Boy or girl?” It’s the first question many new and expectant parents hear from their families, friends and co-workers, more than 98 per cent of the time, the answer’s clear cut: it’s one or the other.
Too often, this is the moment when parents come under pressure to agree to surgery aimed at so-called “normalizing” their baby.
Others immediately begin to see their children as a curse from the gods and reject the baby.
Those who have opted for surgery are usually convinced – based on what they’ve been told – that they’re doing what’s best for their child.
Few receive counseling or have an opportunity to speak with intersex children and adults or with other parents in a similar position – if they did, they would then realize that the child’s gender definition is defined by more that the physical representation of the genitals.
On 24th October 2016, the UN published a statement for Intersex Awareness Day, signed by UN Treaty Bodies, Special Rapporteurs and experts, the African Commission on Human and Peoples’ Rights, Council of Europe Commissioner for Human Rights, and Inter-American Commission on Human Rights.
Signatories have urged Governments to prohibit harmful medical practices on intersex children, including unnecessary surgery and treatment without their informed consent, and sterilization.
Intersex children and adults should be the only ones who decide whether they wish to modify the appearance of their own bodies.

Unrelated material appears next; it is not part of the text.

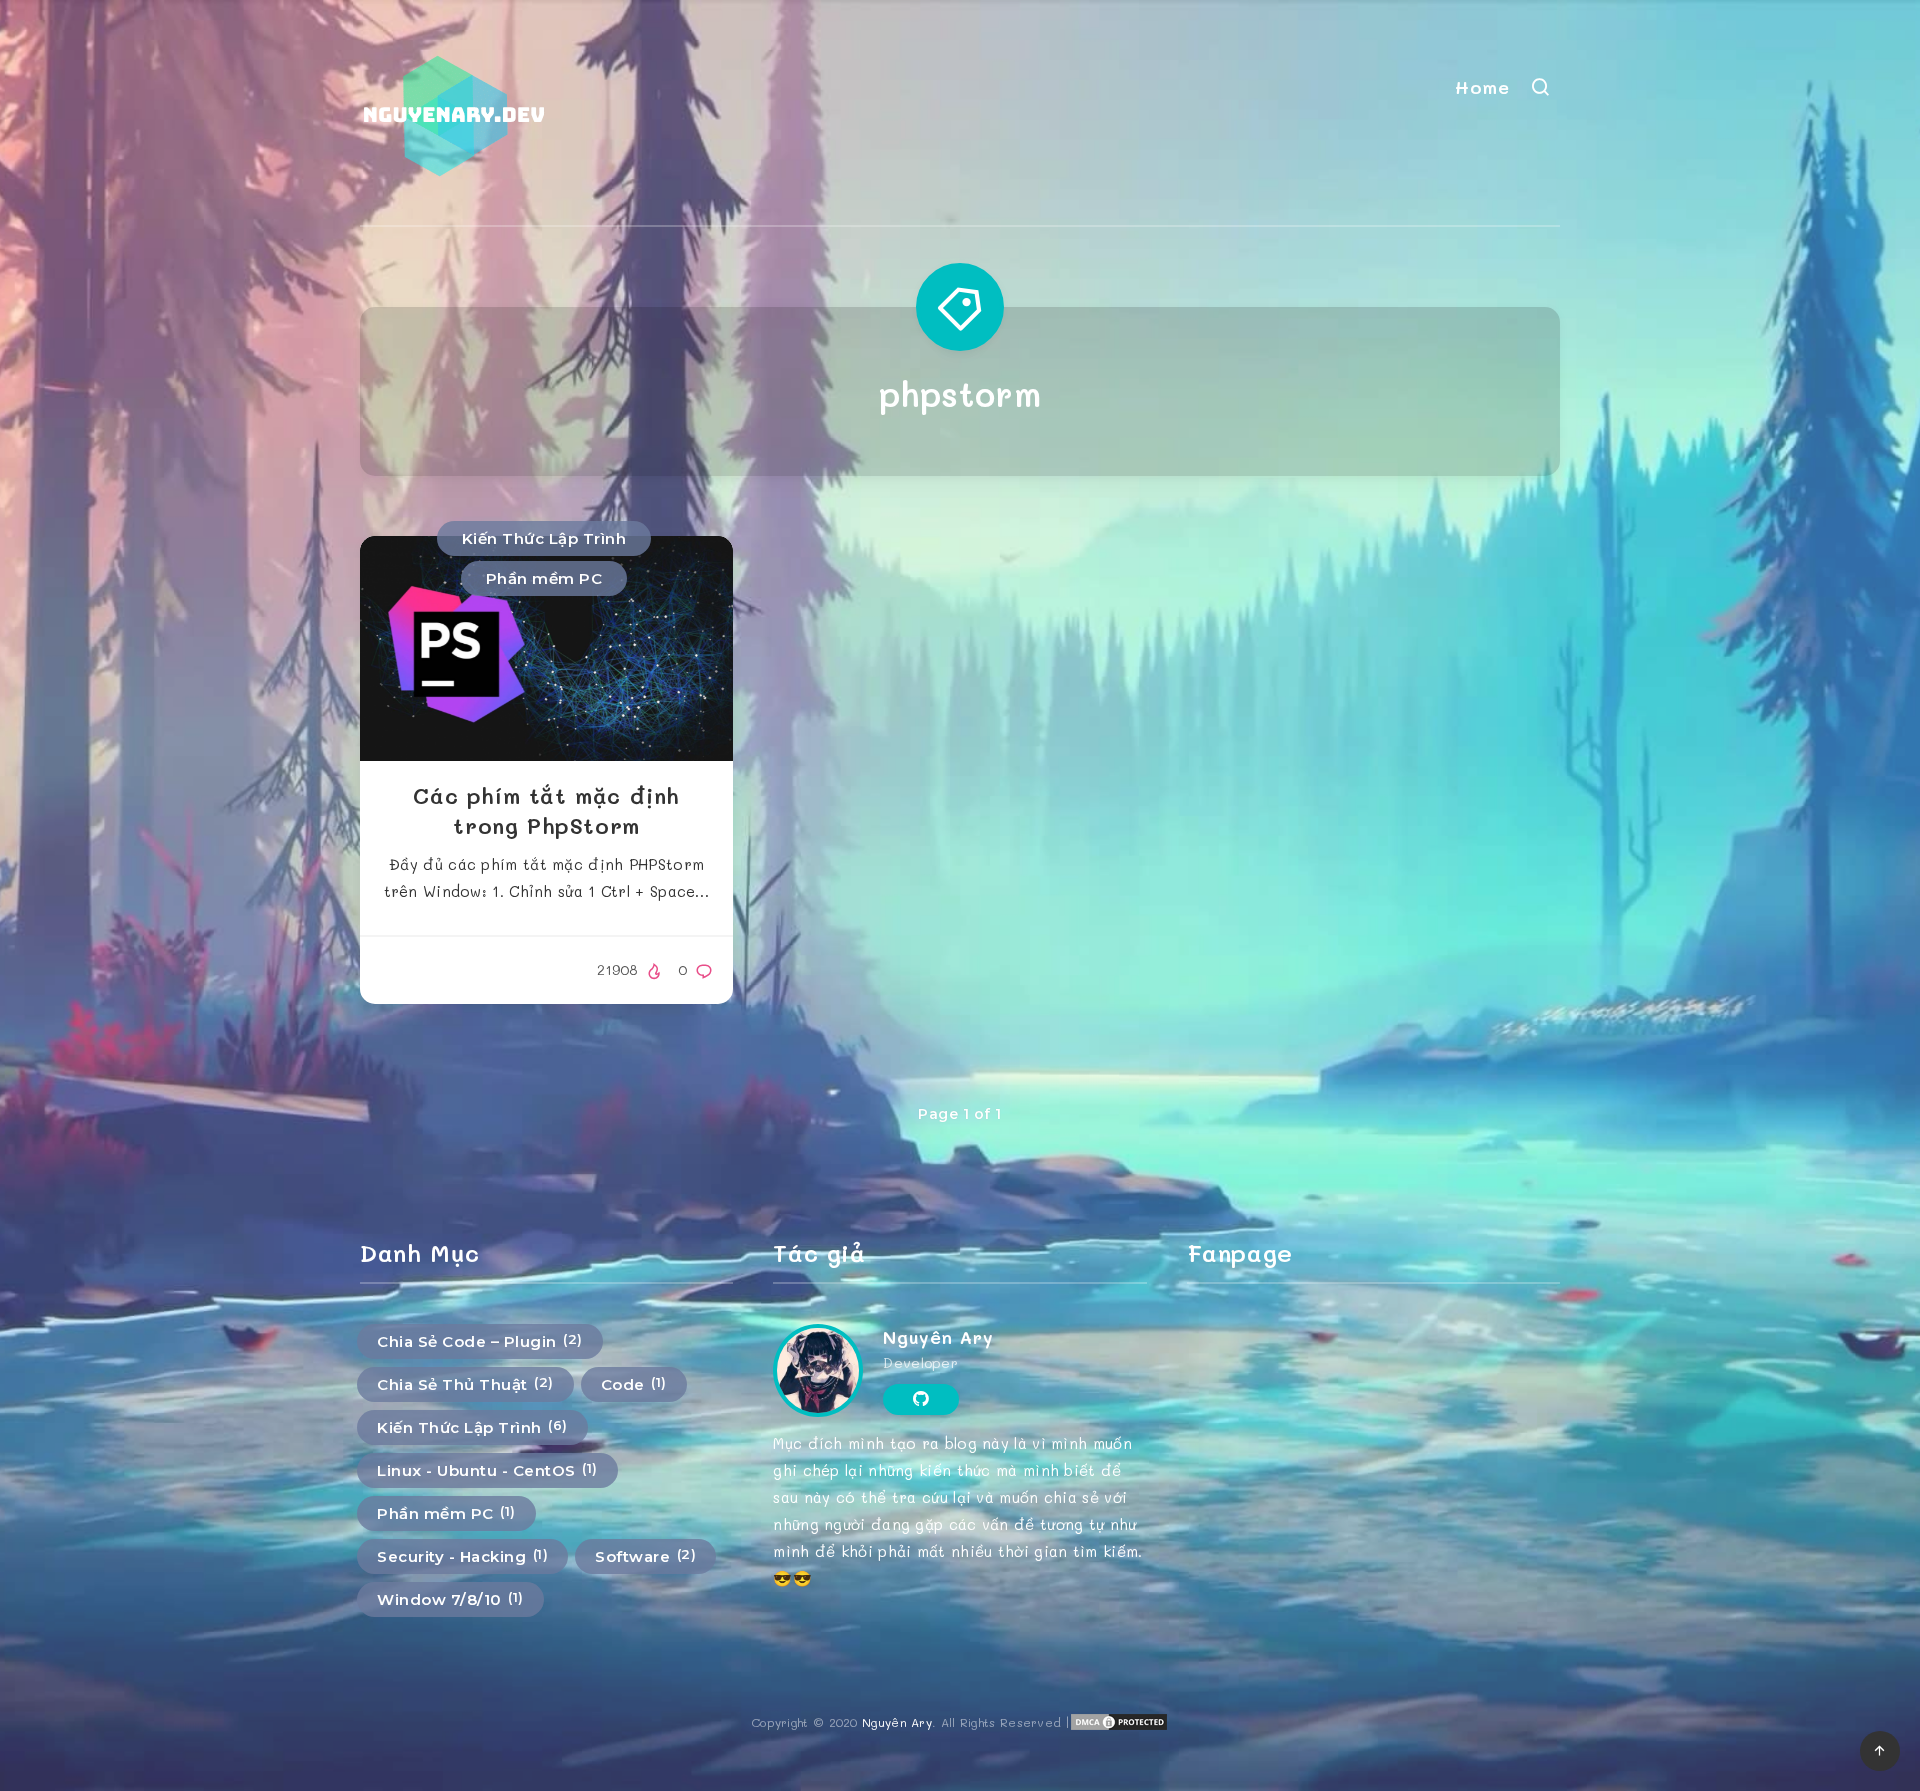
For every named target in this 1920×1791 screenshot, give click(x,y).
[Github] (920, 1399)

They should have access to support as well as to medical services that respond to their specific health needs and that are based on non-discrimination, informed consent and respect for their fundamental rights.
Thousands of children born with intersex conditions have been suffering silently, having to bear the burden of not being recognized by the law or socially.
For the first time ever in Kenya, nominated MP Isaac Mwaura in collaboration with The Kenya National Commission on Human rights ( KNCHR), The National Gender and Equality Commission (NGEC) and Gamafrica Foundation presented a petition in government seeking to have the intersex community recognized within the policy frameworks of the constitution.
The petition sites that there are many things that Kenyan government could do and should do to protect intersex people from harm – including banning unnecessary medical procedures on intersex babies, establishing medical protocols on informed consent, providing relevant training to doctors, and strengthening anti-discrimination laws.